** RECORDS FOR THE EXERCISE follows **

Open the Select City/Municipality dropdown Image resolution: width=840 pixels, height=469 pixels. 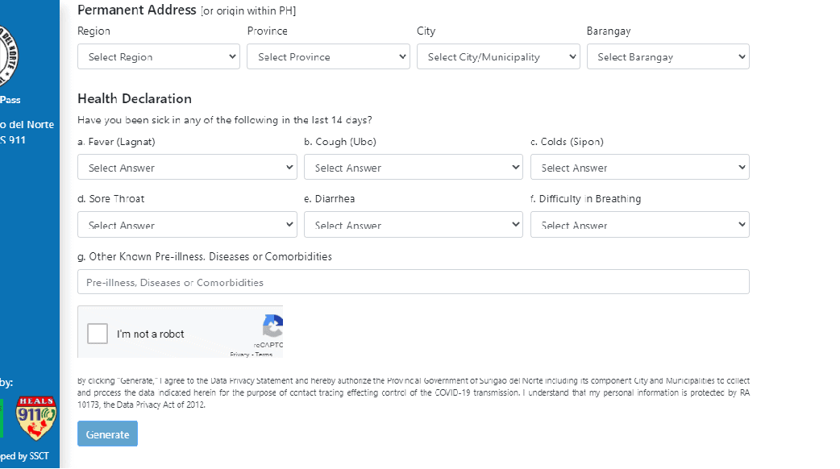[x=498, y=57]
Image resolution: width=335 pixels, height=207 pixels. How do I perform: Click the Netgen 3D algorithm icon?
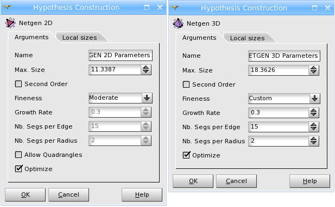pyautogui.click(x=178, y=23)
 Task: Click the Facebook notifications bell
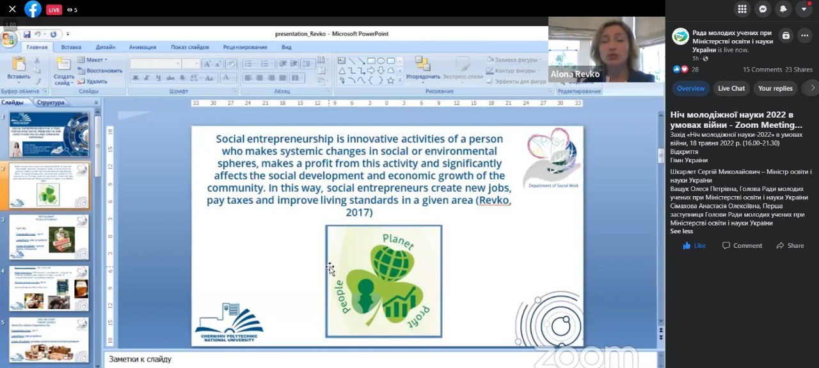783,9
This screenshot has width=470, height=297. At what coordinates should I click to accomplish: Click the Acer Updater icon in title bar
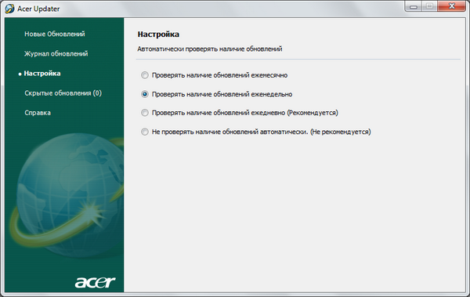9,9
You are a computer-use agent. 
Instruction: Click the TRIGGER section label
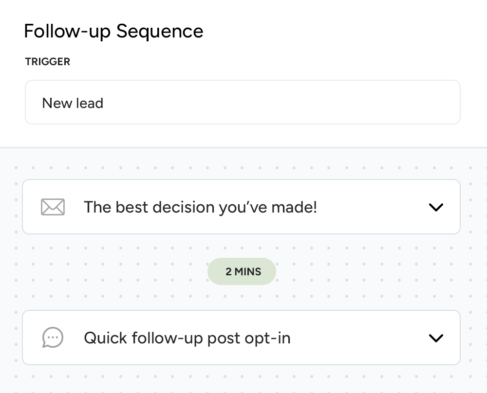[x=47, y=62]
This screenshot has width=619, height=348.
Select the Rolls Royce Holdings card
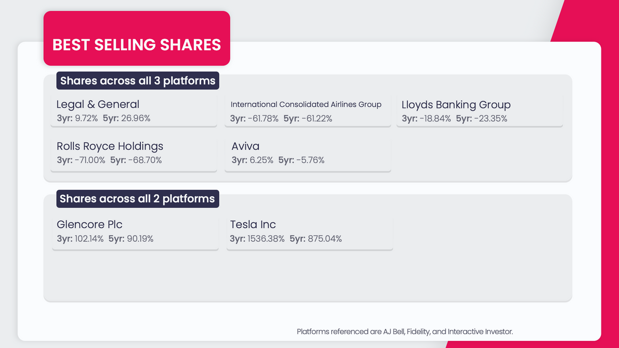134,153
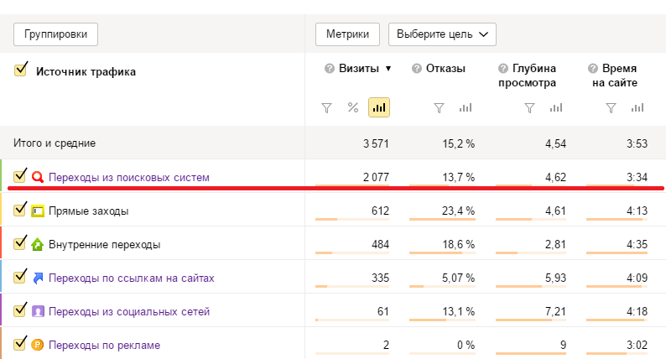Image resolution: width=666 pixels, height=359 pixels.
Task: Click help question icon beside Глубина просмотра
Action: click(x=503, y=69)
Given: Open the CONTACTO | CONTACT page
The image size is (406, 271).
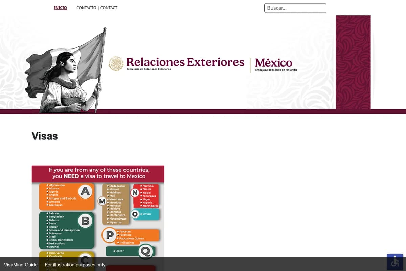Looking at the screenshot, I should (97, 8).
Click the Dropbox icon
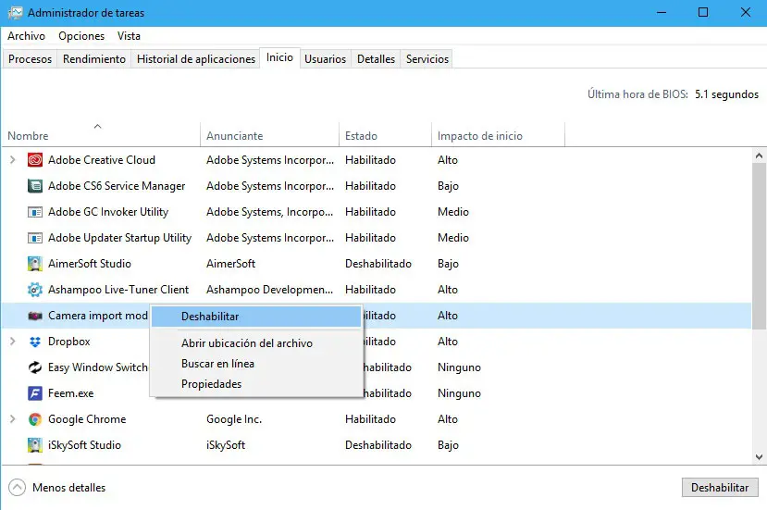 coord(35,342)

** End of RECORDS FOR THE EXERCISE **

» **WHAT YOU ARE ASKED TO DO**
Copy nothing but the lines above from the one with "Task: Click the Facebook notifications bell" to the one with "This screenshot has width=619, height=348.", inclusive, word for word. Leave every picture out.

» **SOLUTION TO THIS TASK**
 Task: Click the Facebook notifications bell
783,9
This screenshot has width=470, height=297. At what coordinates should I click to accomplish: Click the Acer Updater icon in title bar
9,9
You are a computer-use agent. 
Instruction: Click the TRIGGER section label
[x=47, y=62]
This screenshot has width=619, height=348.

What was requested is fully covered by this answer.